§ ACTIVITY
The expected output is the line with "Click date label 16 on the time axis" plus all lines after it to the end of the material below, reproduced exactly, with pictures omitted and nothing else included.

§ SUPPLIED DATA
#####

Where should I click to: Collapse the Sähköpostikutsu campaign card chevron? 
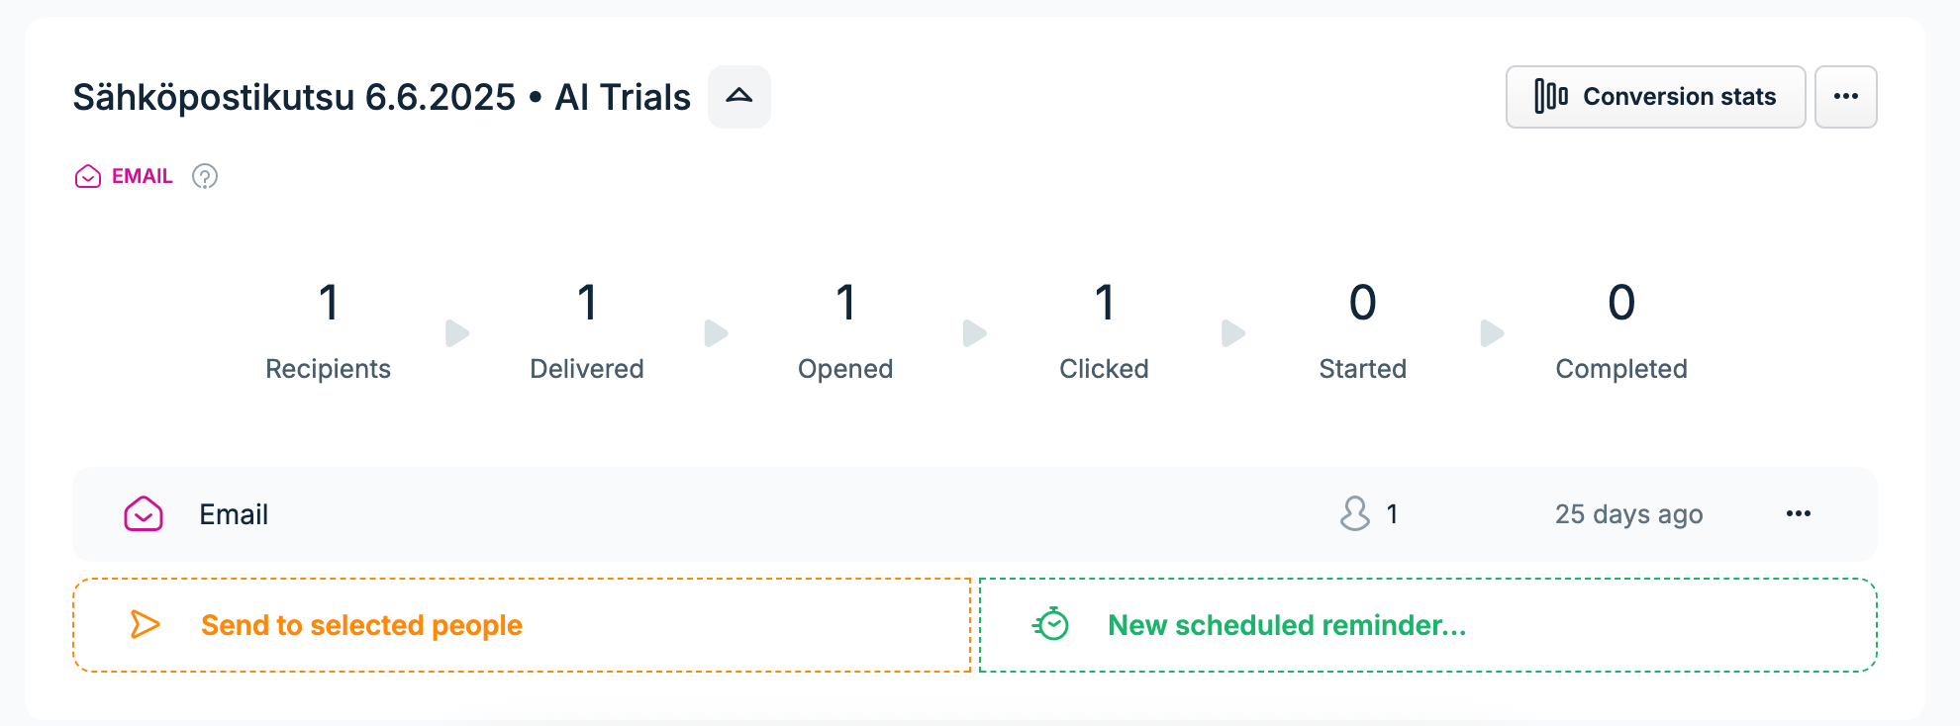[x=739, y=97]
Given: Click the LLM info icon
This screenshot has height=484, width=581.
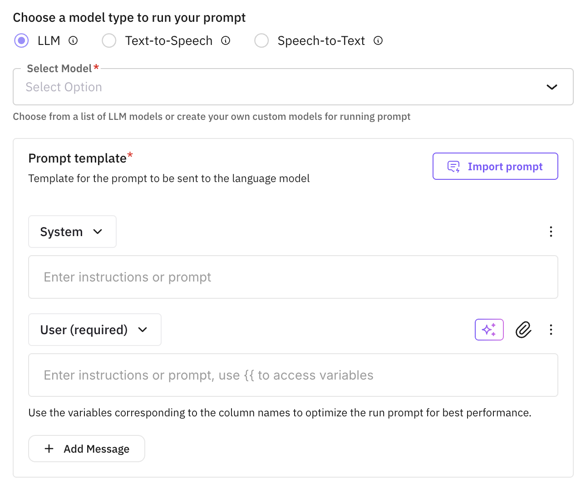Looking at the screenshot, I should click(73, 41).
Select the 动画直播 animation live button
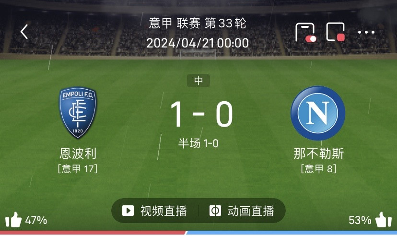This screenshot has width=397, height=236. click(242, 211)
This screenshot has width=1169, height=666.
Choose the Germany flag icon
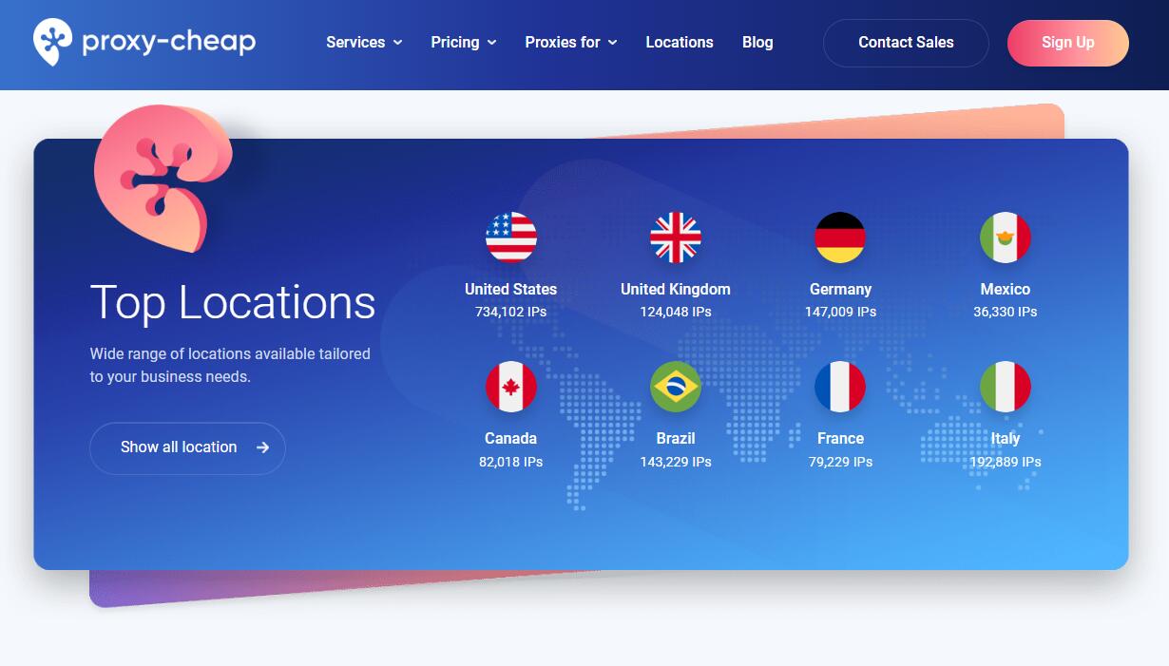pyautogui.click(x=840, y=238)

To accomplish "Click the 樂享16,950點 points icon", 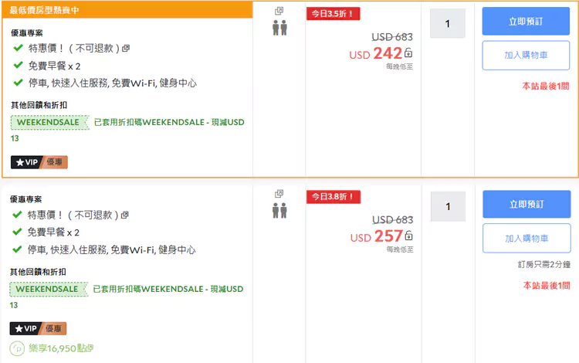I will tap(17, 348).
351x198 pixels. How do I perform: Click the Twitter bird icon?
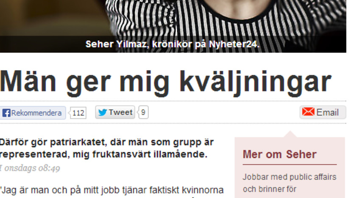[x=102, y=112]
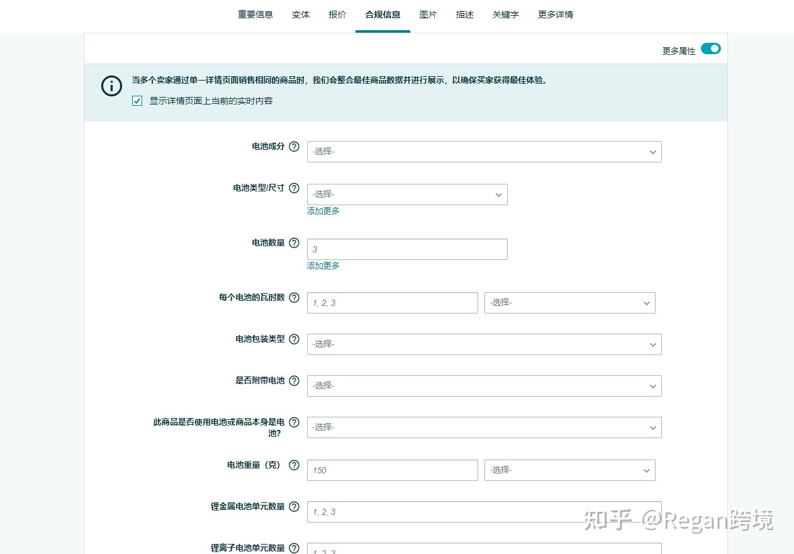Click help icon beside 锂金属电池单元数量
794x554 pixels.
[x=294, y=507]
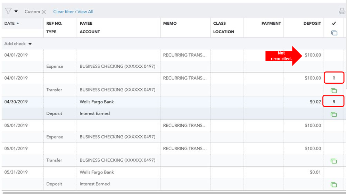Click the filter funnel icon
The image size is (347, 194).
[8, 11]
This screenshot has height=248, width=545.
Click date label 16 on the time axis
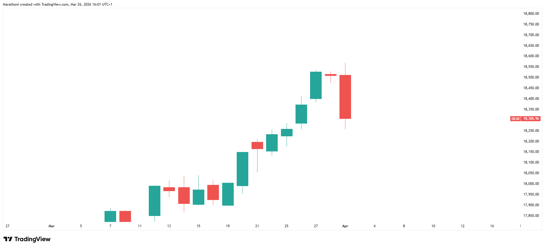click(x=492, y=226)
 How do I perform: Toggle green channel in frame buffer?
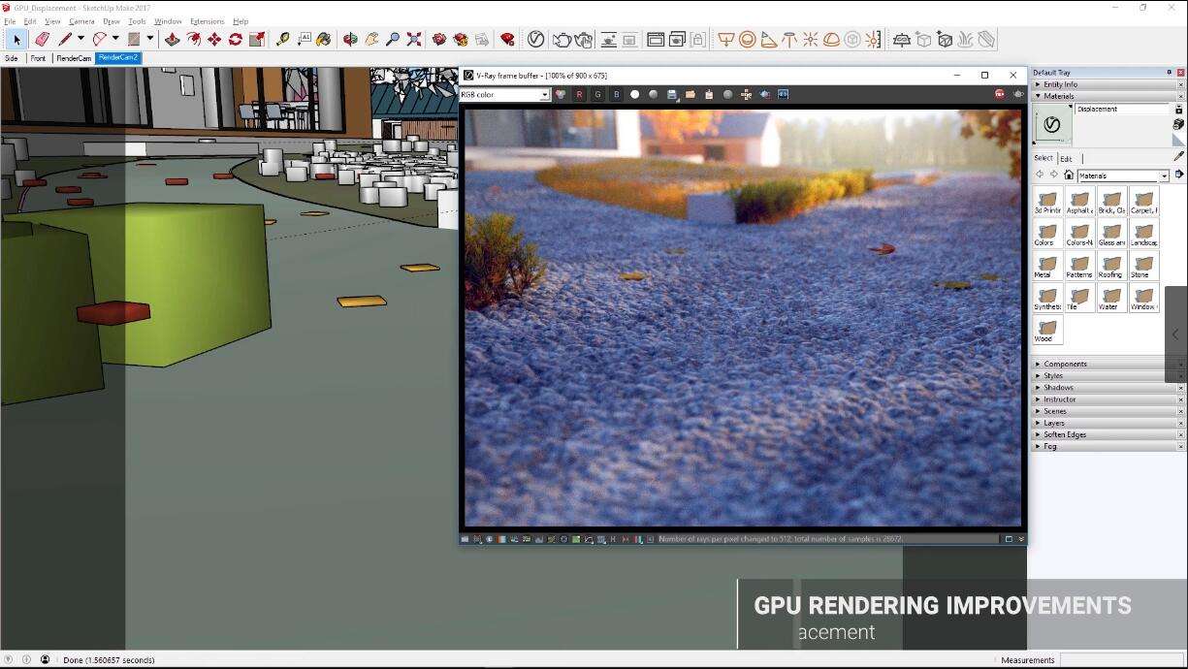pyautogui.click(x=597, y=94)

#####

§ RESPONSE BOX
Click date label 16 on the time axis
click(x=492, y=226)
 How do I perform: Toggle green channel in frame buffer?
pyautogui.click(x=597, y=94)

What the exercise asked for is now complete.